Presentation on social and political implications of housing shortages in Europe

‘Adequate Housing is a Human Right, not a privilege’, according to the United Nations Human Rights conventions. Across many capital and large cities, house prices and residential rents have been increasing in recent years. This is the result of complex factors involving chronic shortages of housing stocks, strict planning regulations, continuous urbanisation, increasing gentrification, speculative property investment, shortages of construction workforce, and a reduction of affordable social housing, coupled with gradual ballooning of the private real estate sector. The EU’s official policy response is the recently published European Affordable Housing Plan, based on four pillars: boosting housing supply; mobilising public and private investment; enabling immediate support mechanisms; and protecting the most vulnerable groups by improving their access to housing. However, by framing housing shortages as a temporary imbalance that can be corrected by building more ‘affordable houses’, by treating housing as a commodity for ‘investment’ and by targeting very few sociodemographic groups (in this case, young people and homeless), the plan is overlooking the deep structural forces that have produced and continue reinforcing the current situation.

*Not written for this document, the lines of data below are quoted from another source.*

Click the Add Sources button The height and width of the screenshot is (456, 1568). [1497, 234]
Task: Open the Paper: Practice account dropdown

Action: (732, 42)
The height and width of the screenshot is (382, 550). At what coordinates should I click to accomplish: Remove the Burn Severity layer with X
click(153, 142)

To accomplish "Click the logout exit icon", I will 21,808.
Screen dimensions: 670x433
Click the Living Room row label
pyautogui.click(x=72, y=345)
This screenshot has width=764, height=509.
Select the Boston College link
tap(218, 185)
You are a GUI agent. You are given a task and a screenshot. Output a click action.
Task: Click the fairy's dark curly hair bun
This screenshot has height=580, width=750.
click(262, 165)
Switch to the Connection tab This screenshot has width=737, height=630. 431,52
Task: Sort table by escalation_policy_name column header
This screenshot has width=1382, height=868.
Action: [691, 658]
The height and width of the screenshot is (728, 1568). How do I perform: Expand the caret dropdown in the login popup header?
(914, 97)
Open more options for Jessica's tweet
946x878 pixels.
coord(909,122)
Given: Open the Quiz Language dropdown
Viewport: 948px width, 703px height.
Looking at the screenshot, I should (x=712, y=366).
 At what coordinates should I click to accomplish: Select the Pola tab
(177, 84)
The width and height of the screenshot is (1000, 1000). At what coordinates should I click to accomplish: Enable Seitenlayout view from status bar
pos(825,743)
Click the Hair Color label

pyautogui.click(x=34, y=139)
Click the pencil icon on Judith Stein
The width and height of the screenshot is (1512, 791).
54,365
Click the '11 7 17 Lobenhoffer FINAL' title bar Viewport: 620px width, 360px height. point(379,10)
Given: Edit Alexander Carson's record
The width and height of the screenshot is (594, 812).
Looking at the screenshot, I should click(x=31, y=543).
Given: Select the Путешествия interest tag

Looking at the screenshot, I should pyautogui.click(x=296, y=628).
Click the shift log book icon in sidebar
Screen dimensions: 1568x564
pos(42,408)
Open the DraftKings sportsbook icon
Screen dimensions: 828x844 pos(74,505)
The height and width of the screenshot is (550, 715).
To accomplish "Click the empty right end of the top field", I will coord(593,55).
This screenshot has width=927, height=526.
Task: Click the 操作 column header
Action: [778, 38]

Seraphim Alvanides discussed at the 2026 EUROGEO Conference evidence on the various factors leading to housing shortages, such as planning regulations restricting urban development, the older generations holding on to their family houses, the not-in-my-backyard (NIMBY) attitudes of certain socio-economic groups, the treatment of housing stocks as speculative investments and as retirement funds. Following a pan-European overview on spatial and social inequalities resulting from lack of adequate housing and how these factors are leading to social unrest and certain voting behaviours, the contribution concluded with a critical assessment of the EU’s policy response. Housing has always been (and remains) the responsibility of individual member states, and their local and regional governments. Nevertheless, the lack of affordable housing is becoming a socioeconomic and political emergency across the EU, threatening its own cohesion, as evidenced by the increasing housing costs and the public sentiment. Whether the EU’s Affordable Housing Plan is seriously adopted by the member states and implemented on the ground, given the vested interests at all levels, remains to be seen. Unfortunately, there is limited time for experimentation, as the electoral expansion of populist parties demonstrates in many EU regions and countries.
Acknowledgement: this EUROGEO conference contribution was partly inspired by discussions with TU Dortmund University’s MSc Raumplanung and MSc Spatial Planning students during the seminar ‘The social and political implications of housing shortages’.